CHALLENGE 1: Duplicate the listing from its first line through the line that contains "click(x=599, y=308)", both ends included, and leave the pictures out.

PROVIDED PASSAGE:
------------------------------

5

I am doing the CS229:Machine Learning of Stanford Engineering Everywhere. All trhough the first chapter he uses

$$L(\theta) = P(Y | X; \theta)$$

i.e. the likelihood of the parameter $\theta$ is given by the cond. prob. of Y given X

Now in the second chapter, when talking about Gaussian Discriminant Analysis, shuddenly without any explaination our likelihood looks like this:

$$L(\theta) = P(Y \cap X; \theta)$$

What happened here? Which likelihood function is used when? I find the first likelihood a much more natural choice.

I am talking about page 10 of this script

Xi'an
  • 90,397
  • 9
  • 157
  • 575
fubal
  • 165
  • 5
  • **Conventions:** The notation $Y\cup X$ is quite unusual since $X$ and $Y$ are random variables. A more natural notation would be $P(Y,X|\theta)$. Note also that capital letters are usually reserved for random variables, which realisations are denoted with lower case letters. – Xi'an Oct 01 '15 at 16:49

3 Answers3

5

The two likelihoods are related by the following equation: $$P(Y \cap X\,|\,\Theta) = P(Y\,|\,X,\Theta)P(X\,|\,\Theta)$$ So, the joint probability of $Y$ and $X$ has to account for two things:

  1. The probability of generating $Y$ given $X$ and $\Theta$
  2. The probability of generating $X$ given $\Theta$

$P(Y\,|\,X,\Theta)$ only accounts for (1), and would be preferred when you only care about predicting Y when X is known. The joint likelihood looks at the probability of generating both X and Y given model parameter $\Theta$. This could be valuable if you want your model to predict X as well as Y given X. Put another way, $P(X\,|\,\Theta)$ is a way of measuring to what extent your model knows what kinds of $X$ are likely to occur in your dataset.

Paul
  • 9,773
  • 1
  • 25
  • 51
4

Start with general definitions of likelihood. With likelihood you are not really interested in probabilities, but in likelihood of $\theta$ given your data. It is calculated using probability of data using some model with parameters $\theta$, i.e.

$$L(\theta|X) = \prod_i f_\theta(x_i)$$

Now, in your examples two different likelihoods are described. In the first case, you have a regression model of $Y$ conditional on $X$ and in the second case, you have a joint likelihood of $X$ and $Y$ in bivariate model. This is the same as you can have conditional probabilities and joint probabilities, they are both probabilities, so have the same properties, but describe different cases.

Tim
  • 108,699
  • 20
  • 212
  • 390
0

It just seems that in the second case, $X$ and $Y$ are both modelled jointly in a generative model and you can write the joint likelihood as $P(X, Y | \theta)$

For example, now if you assume X and Y are independent, the joint log likelihood can be written as:

$$ \log L(\theta) = \log P(X |\theta) + \log P(Y|\theta) $$

Luca
  • 4,410
  • 3
  • 30
  • 52

------------------------------

CHALLENGE 2: Set down the part of the likelihood thread between "Now, in your" and "describe different cases.", inclusive, word for word.

WORKING DATA:
------------------------------

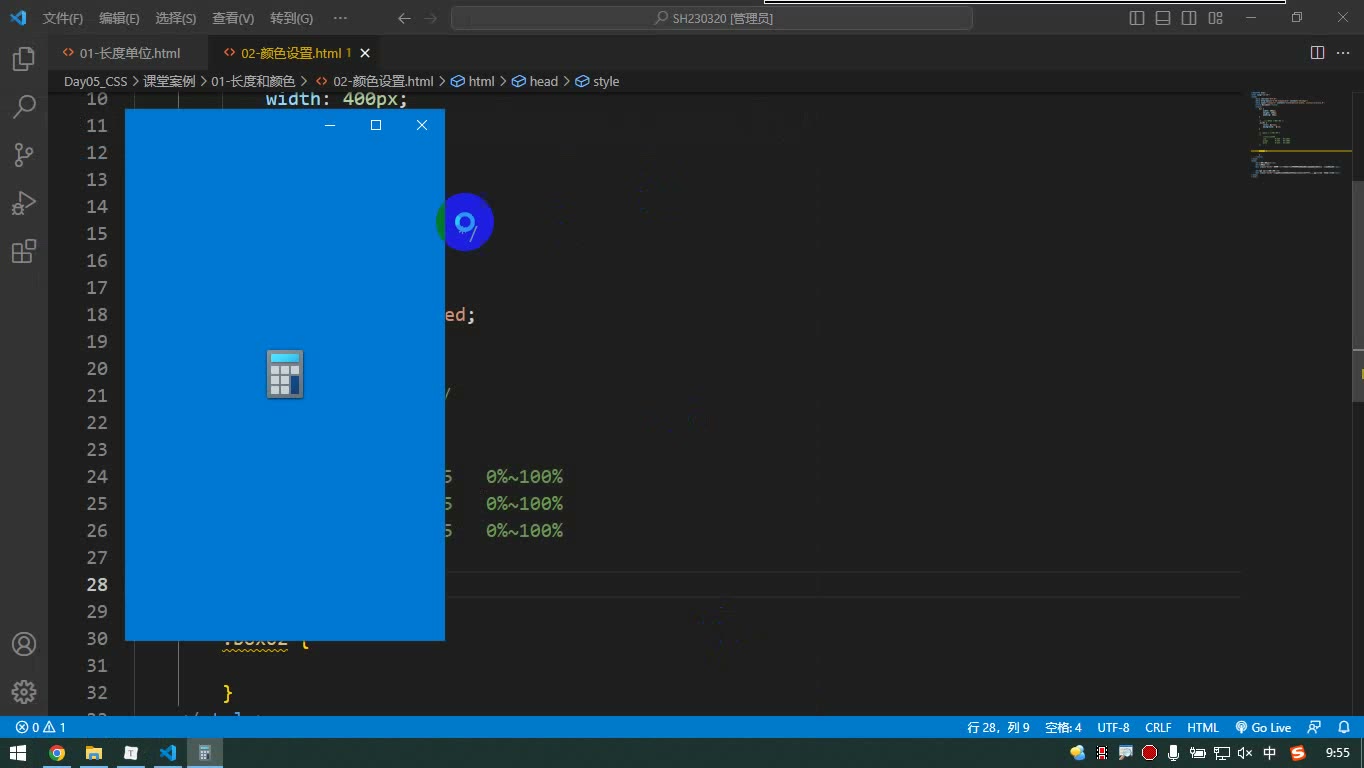Open the HTML language mode selector
Viewport: 1364px width, 768px height.
pyautogui.click(x=1203, y=728)
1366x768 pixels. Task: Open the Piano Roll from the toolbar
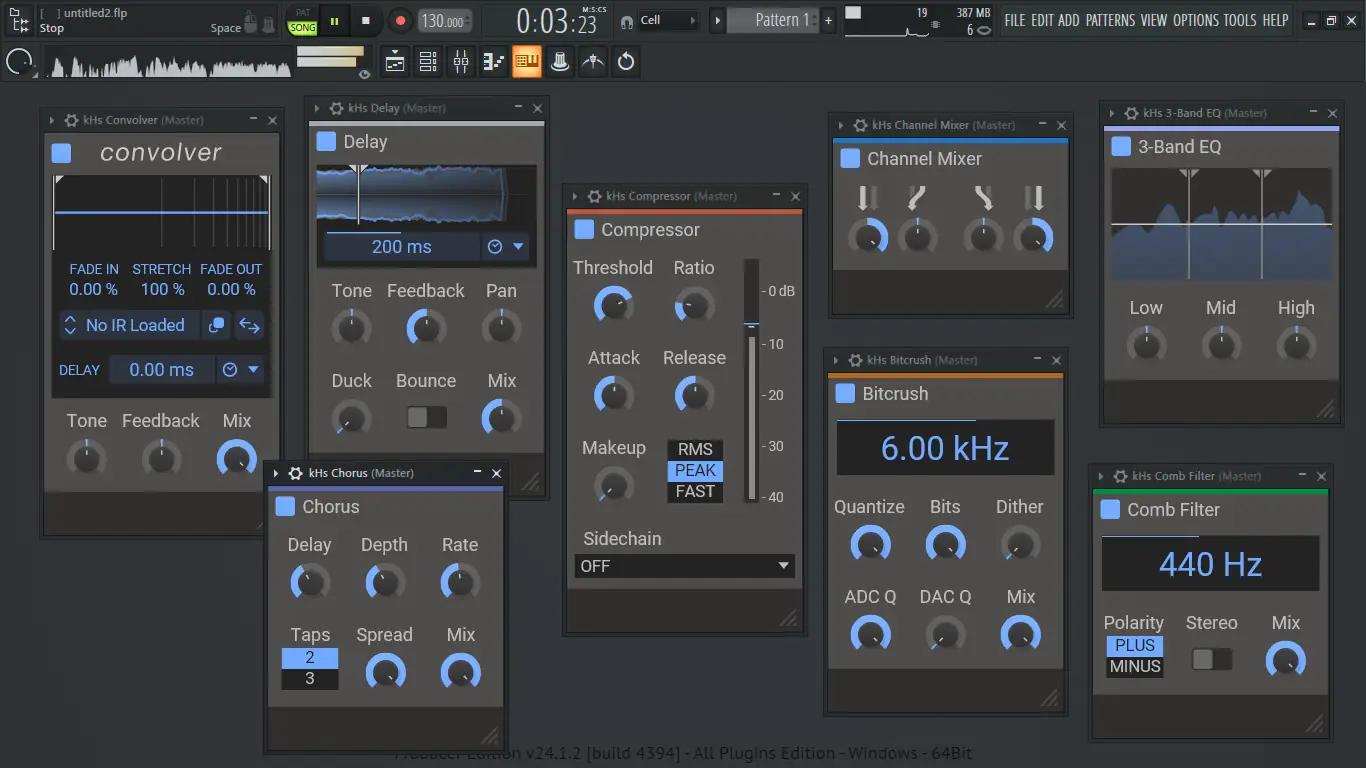[x=494, y=62]
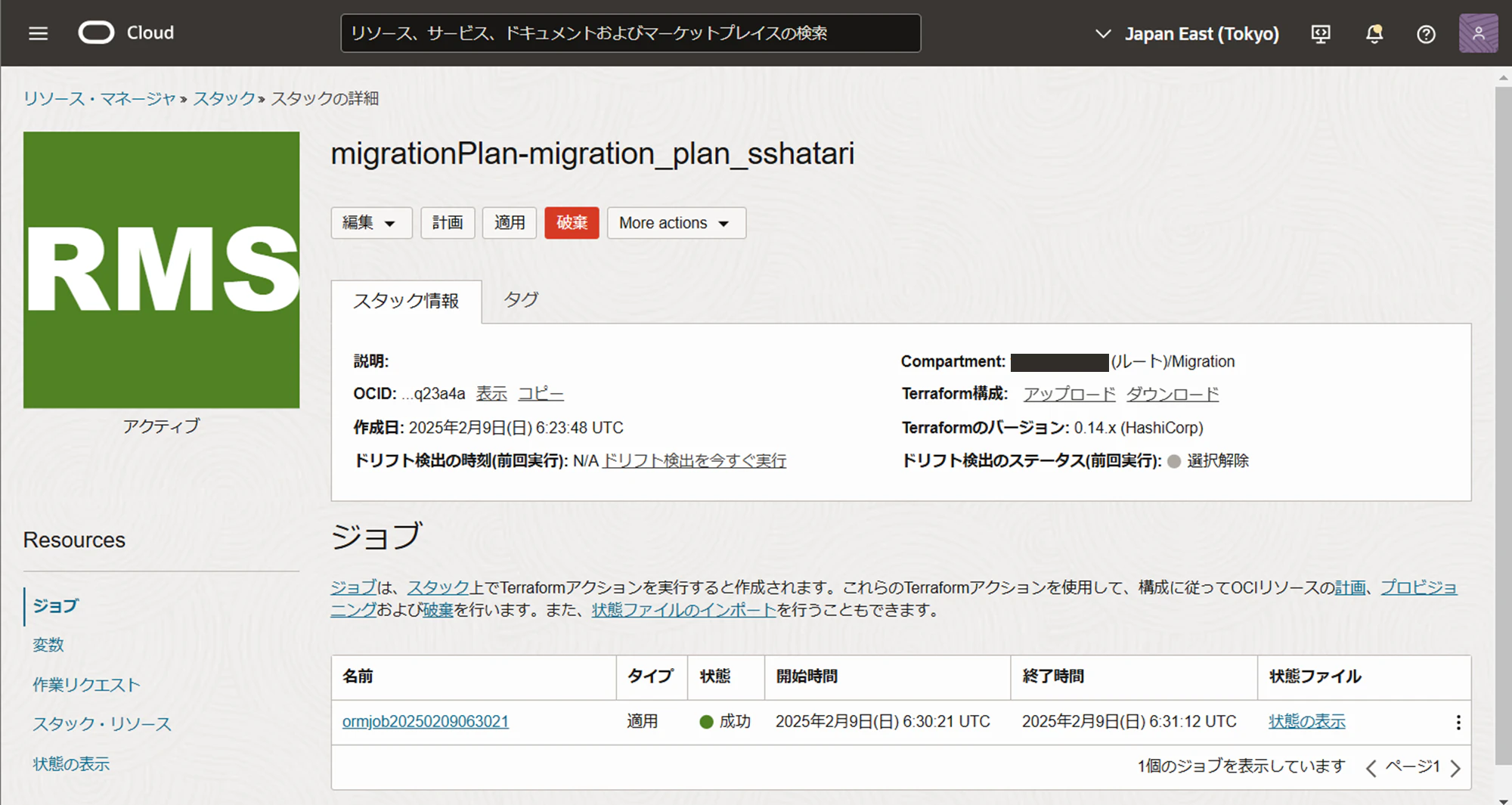This screenshot has height=805, width=1512.
Task: Go to the previous jobs page arrow
Action: [1371, 769]
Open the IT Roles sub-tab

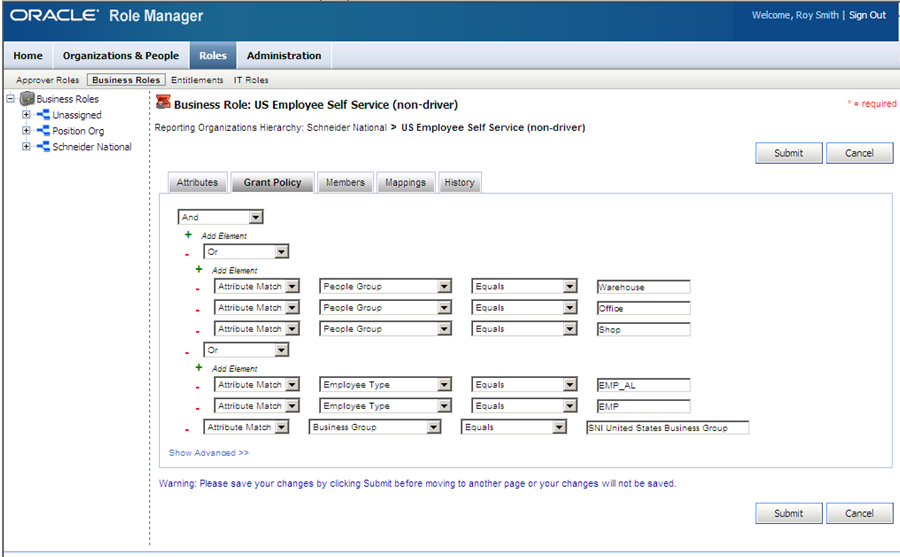pos(251,80)
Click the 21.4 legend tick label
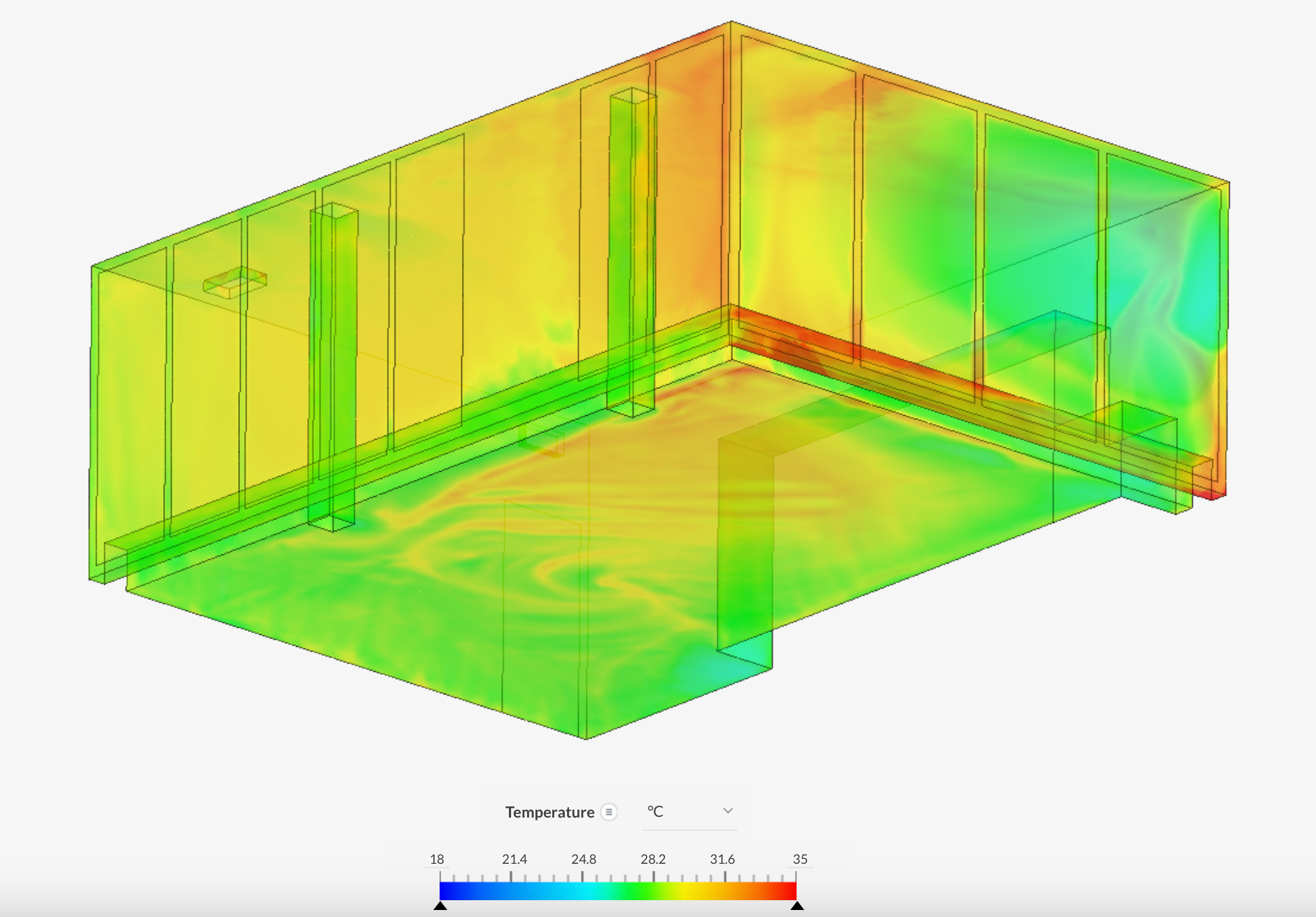 pyautogui.click(x=514, y=859)
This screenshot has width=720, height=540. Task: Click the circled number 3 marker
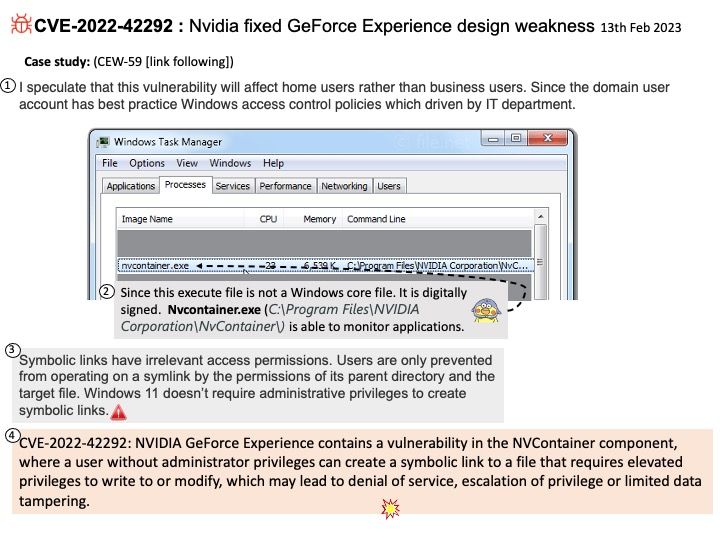pyautogui.click(x=11, y=349)
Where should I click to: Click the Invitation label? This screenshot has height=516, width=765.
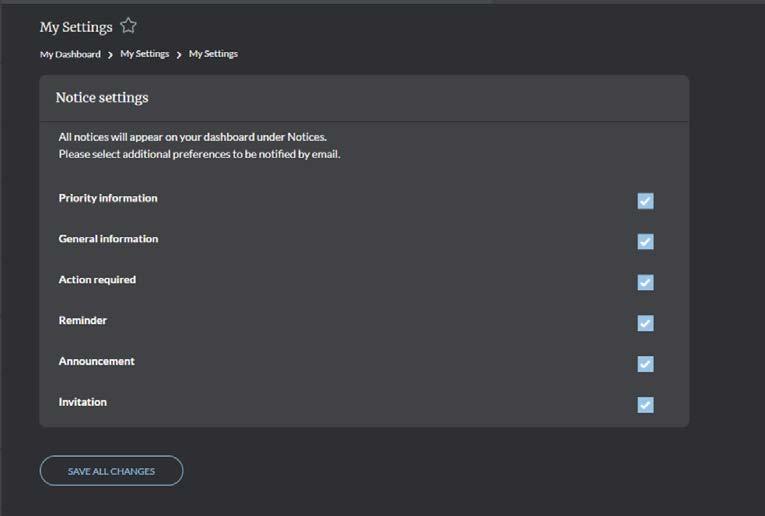coord(83,402)
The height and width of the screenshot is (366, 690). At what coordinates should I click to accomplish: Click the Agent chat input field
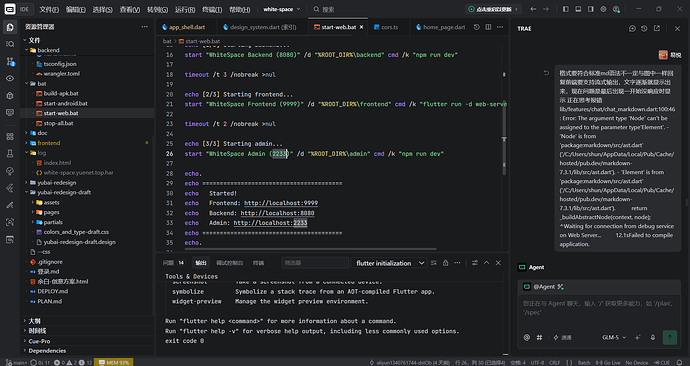click(x=599, y=308)
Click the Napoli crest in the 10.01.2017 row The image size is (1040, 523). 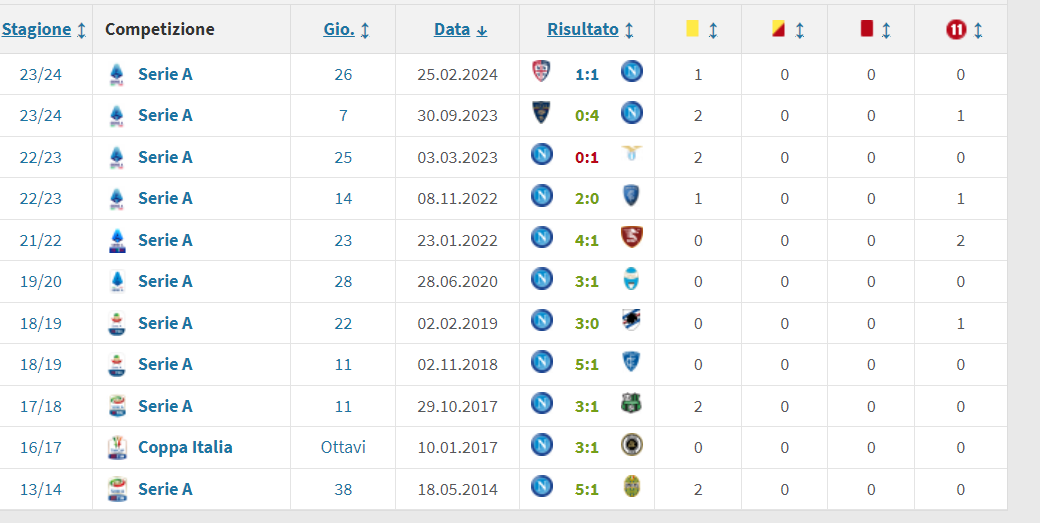[x=541, y=445]
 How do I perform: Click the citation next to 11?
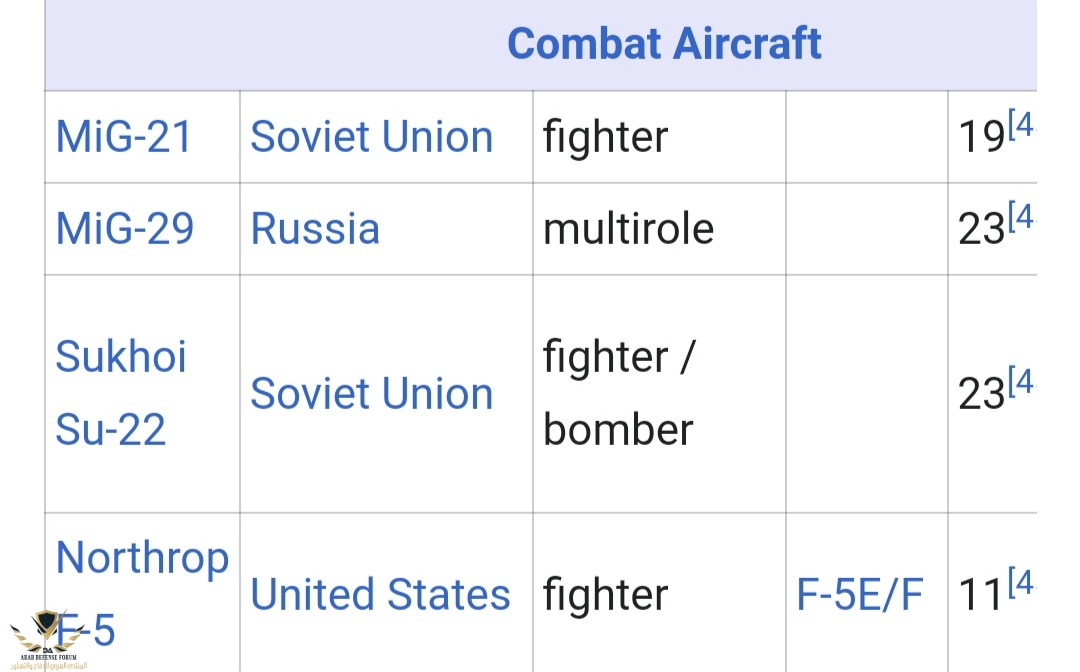1022,583
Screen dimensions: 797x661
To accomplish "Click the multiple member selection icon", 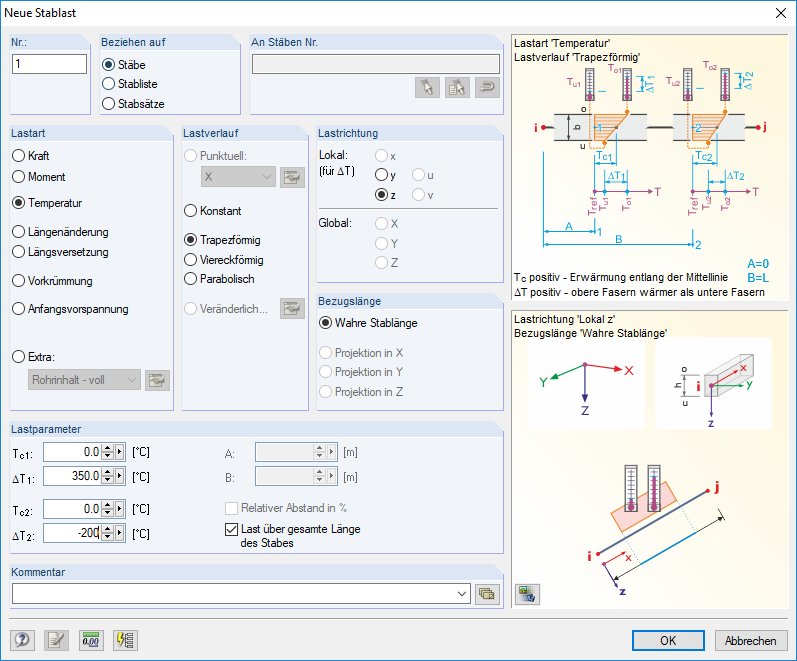I will click(x=457, y=87).

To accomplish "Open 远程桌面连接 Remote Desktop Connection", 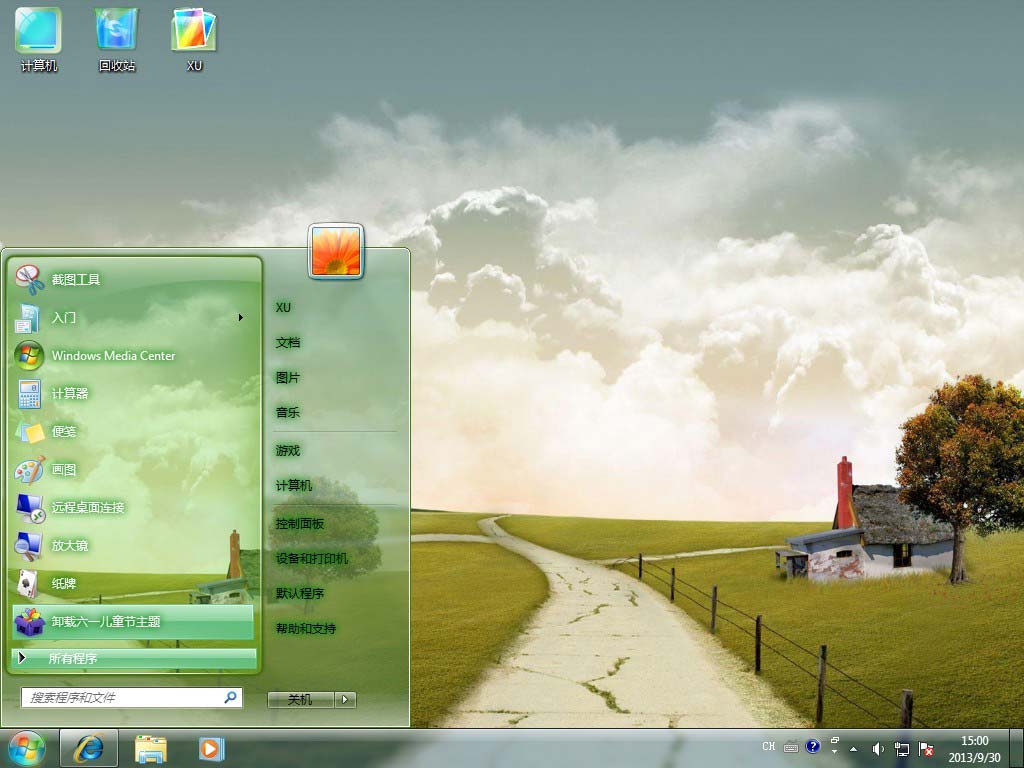I will tap(88, 508).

------------------------------

WRITTEN REPLY 1:
Open the HTML language mode selector
Viewport: 1364px width, 768px height.
pyautogui.click(x=1203, y=728)
1366x768 pixels. Task: Open the Piano Roll from the toolbar
[x=494, y=62]
This screenshot has height=805, width=1512.
Task: Go to the previous jobs page arrow
Action: [1371, 769]
Open the IT Roles sub-tab

pos(251,80)
Click the 21.4 legend tick label
 pyautogui.click(x=514, y=859)
This screenshot has width=720, height=540. Task: Click the circled number 3 marker
pyautogui.click(x=11, y=349)
Where should I click to: Click the Invitation label? This screenshot has height=516, width=765.
coord(83,402)
The height and width of the screenshot is (366, 690). At what coordinates should I click to accomplish: Click the Agent chat input field
click(x=599, y=308)

WRITTEN REPLY 2:
Now, in your examples two different likelihoods are described. In the first case, you have a regression model of $Y$ conditional on $X$ and in the second case, you have a joint likelihood of $X$ and $Y$ in bivariate model. This is the same as you can have conditional probabilities and joint probabilities, they are both probabilities, so have the same properties, but describe different cases.